DATASET ENTRIES
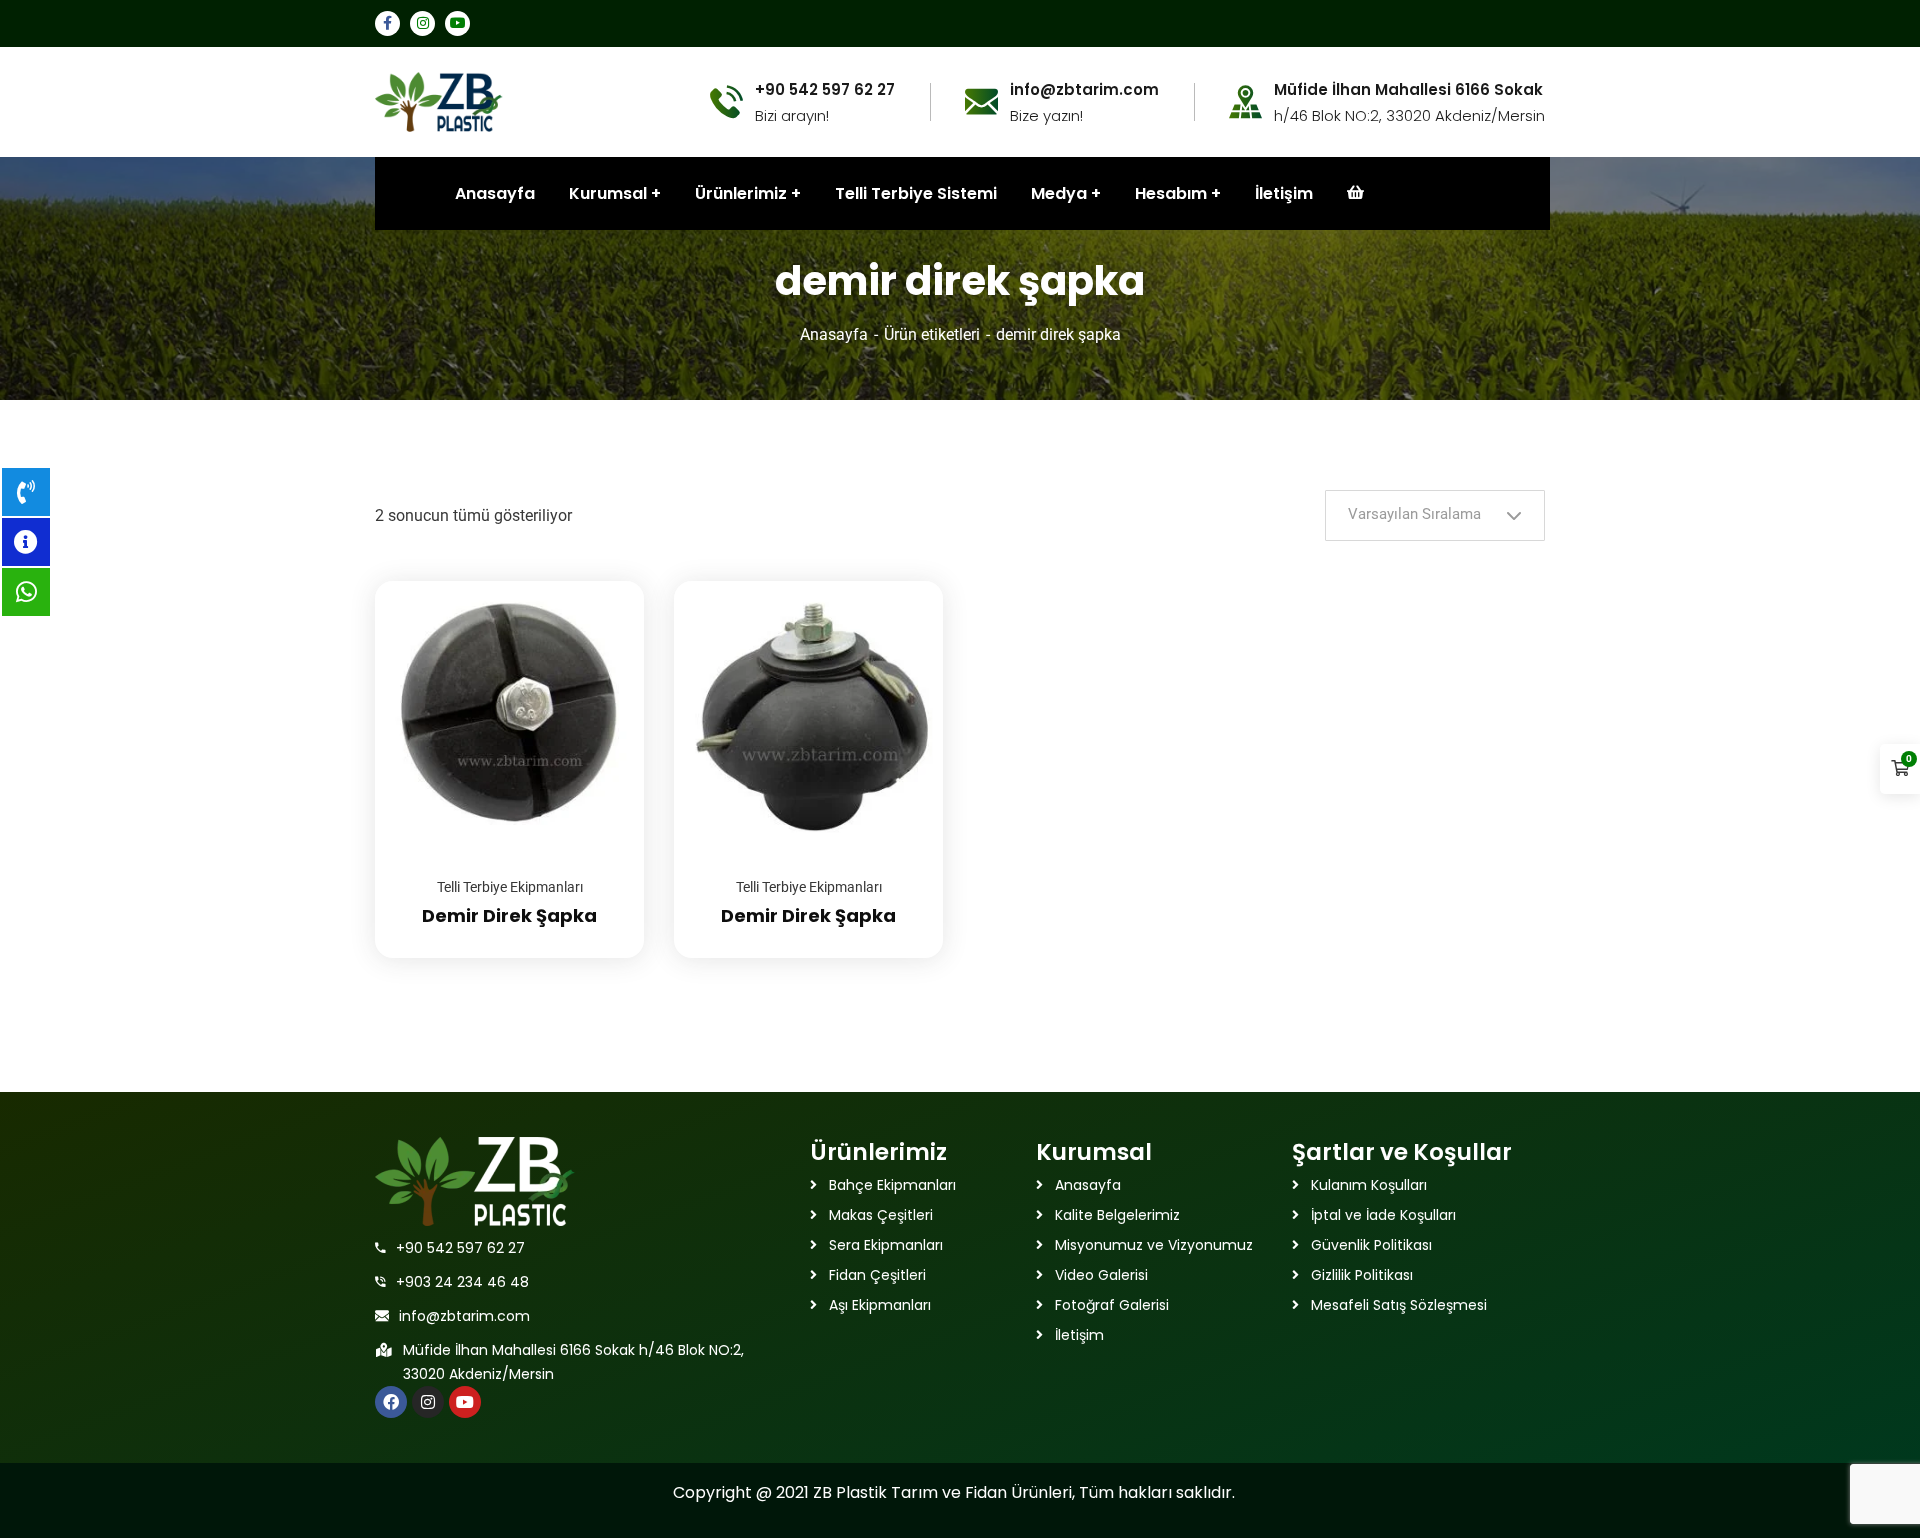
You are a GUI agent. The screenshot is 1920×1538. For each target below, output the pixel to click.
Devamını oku (604, 581)
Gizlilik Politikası (1362, 1275)
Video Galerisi (1101, 1275)
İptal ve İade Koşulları (1383, 1215)
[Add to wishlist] (604, 631)
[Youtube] (465, 1402)
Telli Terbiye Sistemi (916, 193)
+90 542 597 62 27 (460, 1248)
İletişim (1284, 193)
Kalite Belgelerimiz (1117, 1215)
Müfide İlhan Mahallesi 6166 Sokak (1408, 90)
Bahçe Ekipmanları (892, 1185)
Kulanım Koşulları (1369, 1185)
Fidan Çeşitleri (877, 1275)
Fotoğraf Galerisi (1112, 1305)
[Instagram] (428, 1402)
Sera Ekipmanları (886, 1245)
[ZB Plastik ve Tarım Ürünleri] (439, 100)
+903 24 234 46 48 (462, 1282)
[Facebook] (391, 1402)
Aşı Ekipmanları (880, 1305)
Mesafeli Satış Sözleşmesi (1399, 1305)
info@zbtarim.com (464, 1316)
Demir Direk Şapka (509, 915)
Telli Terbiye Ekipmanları (510, 887)
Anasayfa (834, 334)
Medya (1059, 193)
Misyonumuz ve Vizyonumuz (1154, 1245)
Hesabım (1171, 193)
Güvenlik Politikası (1371, 1245)
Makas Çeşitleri (881, 1215)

WHAT IS NEEDED
Nothing but the lines with "Terbiye" should be returned, copied from the entries above.

ANSWER SECTION
Telli Terbiye Sistemi (916, 193)
Telli Terbiye Ekipmanları (510, 887)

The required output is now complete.